▸ **DESCRIPTION OF THE TASK**
For every line in the material, set down an identical one.

Content starts

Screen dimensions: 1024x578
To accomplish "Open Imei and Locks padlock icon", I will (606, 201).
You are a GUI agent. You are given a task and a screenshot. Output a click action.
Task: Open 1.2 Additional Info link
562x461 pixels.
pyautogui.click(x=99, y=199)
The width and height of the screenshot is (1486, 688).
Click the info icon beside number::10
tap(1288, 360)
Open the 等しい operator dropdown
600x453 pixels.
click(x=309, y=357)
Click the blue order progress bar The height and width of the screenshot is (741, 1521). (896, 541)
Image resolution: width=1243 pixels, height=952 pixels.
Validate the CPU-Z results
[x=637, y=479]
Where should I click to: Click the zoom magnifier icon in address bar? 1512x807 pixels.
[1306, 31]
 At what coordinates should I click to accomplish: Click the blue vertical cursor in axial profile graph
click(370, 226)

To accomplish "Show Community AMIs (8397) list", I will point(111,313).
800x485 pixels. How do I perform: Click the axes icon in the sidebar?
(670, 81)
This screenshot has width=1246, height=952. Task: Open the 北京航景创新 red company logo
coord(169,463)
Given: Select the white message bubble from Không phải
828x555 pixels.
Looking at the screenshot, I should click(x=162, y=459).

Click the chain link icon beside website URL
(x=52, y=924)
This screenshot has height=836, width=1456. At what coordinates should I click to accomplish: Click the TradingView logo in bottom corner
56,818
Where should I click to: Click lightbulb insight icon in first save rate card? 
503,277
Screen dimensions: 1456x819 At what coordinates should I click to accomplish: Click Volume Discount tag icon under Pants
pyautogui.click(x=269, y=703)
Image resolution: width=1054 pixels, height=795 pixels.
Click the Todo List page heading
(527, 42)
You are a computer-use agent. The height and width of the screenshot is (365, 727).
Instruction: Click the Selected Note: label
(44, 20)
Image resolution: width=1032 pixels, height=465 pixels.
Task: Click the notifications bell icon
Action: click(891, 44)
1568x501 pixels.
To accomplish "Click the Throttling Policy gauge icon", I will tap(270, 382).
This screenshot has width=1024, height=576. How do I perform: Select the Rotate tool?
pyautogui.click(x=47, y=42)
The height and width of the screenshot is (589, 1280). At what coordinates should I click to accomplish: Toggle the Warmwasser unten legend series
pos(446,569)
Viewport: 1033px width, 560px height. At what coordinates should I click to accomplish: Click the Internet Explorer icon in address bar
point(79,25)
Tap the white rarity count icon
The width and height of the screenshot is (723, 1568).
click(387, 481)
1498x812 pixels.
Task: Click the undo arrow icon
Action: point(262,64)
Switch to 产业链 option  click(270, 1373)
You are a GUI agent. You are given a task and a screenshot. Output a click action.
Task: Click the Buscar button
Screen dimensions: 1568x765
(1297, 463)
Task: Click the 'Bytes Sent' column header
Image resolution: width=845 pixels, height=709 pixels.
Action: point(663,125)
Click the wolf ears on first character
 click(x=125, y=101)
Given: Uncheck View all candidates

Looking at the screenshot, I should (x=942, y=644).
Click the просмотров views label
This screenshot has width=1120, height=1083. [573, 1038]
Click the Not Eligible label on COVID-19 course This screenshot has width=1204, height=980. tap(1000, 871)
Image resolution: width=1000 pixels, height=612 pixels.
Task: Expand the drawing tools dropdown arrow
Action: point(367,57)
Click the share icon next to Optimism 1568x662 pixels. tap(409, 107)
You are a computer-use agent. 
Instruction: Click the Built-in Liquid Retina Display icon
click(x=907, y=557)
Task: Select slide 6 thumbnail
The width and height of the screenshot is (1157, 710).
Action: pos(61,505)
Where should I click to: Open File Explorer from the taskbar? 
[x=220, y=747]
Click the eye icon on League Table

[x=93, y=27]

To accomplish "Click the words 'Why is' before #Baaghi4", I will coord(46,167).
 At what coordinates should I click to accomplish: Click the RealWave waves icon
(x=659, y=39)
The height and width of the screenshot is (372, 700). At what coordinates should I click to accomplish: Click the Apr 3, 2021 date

Content ends

▸ **SOLUTION TO THE EXERCISE**
Screen dimensions: 1024x578
To accomplish "Open Imei and Locks padlock icon", I will (606, 201).
You are a GUI agent. You are given a task and a screenshot. Output a click action.
Task: Open 1.2 Additional Info link
562x461 pixels.
pyautogui.click(x=99, y=199)
The width and height of the screenshot is (1486, 688).
Click the info icon beside number::10
tap(1288, 360)
Open the 等しい operator dropdown
600x453 pixels.
click(x=309, y=357)
Click the blue order progress bar The height and width of the screenshot is (741, 1521). (896, 541)
Image resolution: width=1243 pixels, height=952 pixels.
Validate the CPU-Z results
[x=637, y=479]
Where should I click to: Click the zoom magnifier icon in address bar? 1512x807 pixels.
[1306, 31]
 At what coordinates should I click to accomplish: Click the blue vertical cursor in axial profile graph
click(370, 226)

To accomplish "Show Community AMIs (8397) list", I will point(111,313).
800x485 pixels. How do I perform: Click the axes icon in the sidebar?
(670, 81)
This screenshot has width=1246, height=952. Task: Open the 北京航景创新 red company logo
coord(169,463)
Given: Select the white message bubble from Không phải
828x555 pixels.
Looking at the screenshot, I should click(x=162, y=459).

Click the chain link icon beside website URL
(x=52, y=924)
This screenshot has height=836, width=1456. At what coordinates should I click to accomplish: Click the TradingView logo in bottom corner
56,818
Where should I click to: Click lightbulb insight icon in first save rate card? 
503,277
Screen dimensions: 1456x819 At what coordinates should I click to accomplish: Click Volume Discount tag icon under Pants
pyautogui.click(x=269, y=703)
Image resolution: width=1054 pixels, height=795 pixels.
Click the Todo List page heading
(527, 42)
You are a computer-use agent. The height and width of the screenshot is (365, 727).
Instruction: Click the Selected Note: label
(44, 20)
Image resolution: width=1032 pixels, height=465 pixels.
Task: Click the notifications bell icon
Action: click(891, 44)
1568x501 pixels.
To accomplish "Click the Throttling Policy gauge icon", I will tap(270, 382).
This screenshot has width=1024, height=576. How do I perform: Select the Rotate tool?
pyautogui.click(x=47, y=42)
The height and width of the screenshot is (589, 1280). At what coordinates should I click to accomplish: Toggle the Warmwasser unten legend series
pos(446,569)
Viewport: 1033px width, 560px height. At what coordinates should I click to accomplish: Click the Internet Explorer icon in address bar
point(79,25)
Tap the white rarity count icon
The width and height of the screenshot is (723, 1568).
click(387, 481)
1498x812 pixels.
Task: Click the undo arrow icon
Action: point(262,64)
Switch to 产业链 option  click(270, 1373)
You are a GUI agent. You are given a task and a screenshot. Output a click action.
Task: Click the Buscar button
Screen dimensions: 1568x765
(1297, 463)
Task: Click the 'Bytes Sent' column header
Image resolution: width=845 pixels, height=709 pixels.
Action: point(663,125)
Click the wolf ears on first character
 click(x=125, y=101)
Given: Uncheck View all candidates

Looking at the screenshot, I should (x=942, y=644).
Click the просмотров views label
This screenshot has width=1120, height=1083. [573, 1038]
Click the Not Eligible label on COVID-19 course This screenshot has width=1204, height=980. tap(1000, 871)
Image resolution: width=1000 pixels, height=612 pixels.
Task: Expand the drawing tools dropdown arrow
Action: point(367,57)
Click the share icon next to Optimism 1568x662 pixels. tap(409, 107)
You are a computer-use agent. 
Instruction: Click the Built-in Liquid Retina Display icon
click(x=907, y=557)
Task: Select slide 6 thumbnail
The width and height of the screenshot is (1157, 710).
Action: pos(61,505)
Where should I click to: Open File Explorer from the taskbar? 
[x=220, y=747]
Click the eye icon on League Table

[x=93, y=27]

To accomplish "Click the words 'Why is' before #Baaghi4", I will coord(46,167).
 At what coordinates should I click to accomplish: Click the RealWave waves icon
(x=659, y=39)
The height and width of the screenshot is (372, 700). At what coordinates should I click to accomplish: Click the Apr 3, 2021 date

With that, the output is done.